Endocarditis continues to cause considerable morbidity and mortality among older Americans, according to a study published Dec. 10 in the Journal of the American College of Cardiology. Although guidelines called for a reduction in the use of antibiotic prophylaxis for endocarditis, the rates of hospitalization and mortality have not increased, but remain high.
“Little is known about more recent national trends in endocarditis hospitalizations and outcomes among older adults, a growing population who may be at disproportionately high risk of developing and dying from endocarditis,” wrote the authors, led by Behnood Bikdeli, MD, of Yale-New Haven Hospital in New Haven, Conn.
They analyzed Medicare data for adults 65 and older diagnosed with endocarditis between 1999 and 2010 to determine hospitalizations and mortality rates at 30 days and one year. They compared their rates to those prior to 2007, the year the American Heart Association (AHA) issued its guidelines.

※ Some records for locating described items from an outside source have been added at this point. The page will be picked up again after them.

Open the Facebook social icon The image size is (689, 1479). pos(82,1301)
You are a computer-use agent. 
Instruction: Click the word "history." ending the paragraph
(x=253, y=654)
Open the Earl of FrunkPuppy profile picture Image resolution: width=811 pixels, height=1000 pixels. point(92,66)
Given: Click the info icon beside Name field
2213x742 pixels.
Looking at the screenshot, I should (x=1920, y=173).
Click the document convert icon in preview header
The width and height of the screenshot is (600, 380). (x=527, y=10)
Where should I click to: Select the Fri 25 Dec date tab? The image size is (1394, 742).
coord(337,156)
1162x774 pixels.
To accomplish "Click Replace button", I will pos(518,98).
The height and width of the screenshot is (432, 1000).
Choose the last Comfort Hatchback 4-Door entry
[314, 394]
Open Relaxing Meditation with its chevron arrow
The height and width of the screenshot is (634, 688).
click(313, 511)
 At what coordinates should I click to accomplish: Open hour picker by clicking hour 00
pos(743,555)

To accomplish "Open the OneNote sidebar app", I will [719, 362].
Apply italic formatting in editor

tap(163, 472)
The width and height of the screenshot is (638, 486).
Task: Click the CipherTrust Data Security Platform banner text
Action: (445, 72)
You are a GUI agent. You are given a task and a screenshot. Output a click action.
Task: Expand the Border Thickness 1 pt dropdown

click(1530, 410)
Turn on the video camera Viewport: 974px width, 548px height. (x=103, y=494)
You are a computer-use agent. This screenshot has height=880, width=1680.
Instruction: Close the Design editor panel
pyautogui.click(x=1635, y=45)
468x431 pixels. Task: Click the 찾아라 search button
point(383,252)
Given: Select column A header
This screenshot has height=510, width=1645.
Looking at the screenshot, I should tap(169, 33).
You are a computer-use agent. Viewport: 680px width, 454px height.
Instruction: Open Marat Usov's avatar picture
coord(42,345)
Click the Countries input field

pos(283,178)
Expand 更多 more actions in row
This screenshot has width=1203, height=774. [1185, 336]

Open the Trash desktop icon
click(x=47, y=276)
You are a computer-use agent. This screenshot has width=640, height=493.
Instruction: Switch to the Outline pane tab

There were 262,658 beneficiaries hospitalized with endocarditis. The hospitalization rate between 1999 and 2005 was 83.5 per 100,000 person-years, higher than during 2006 and 2007 as well as after 2007 (70.6 per 100,000 person-years in 2010). Between 1999 and 2010, 30-day mortality ranged from 14.2 percent and 16.5 percent. One-year mortality ranged from 32.6 percent to 36.2 percent.
“Our study demonstrated the high burden of endocarditis among the older adult fee-for-service Medicare beneficiaries,” the authors wrote.
Hospitalization and mortality did not increase despite the AHA guidelines. The authors explained this finding could mean that there may not be safety issues associated with the restricted prophylaxis, that clinicians are not implementing the guidelines or that hospitalizations may have changed in a way unrelated to the change in antibiotic use.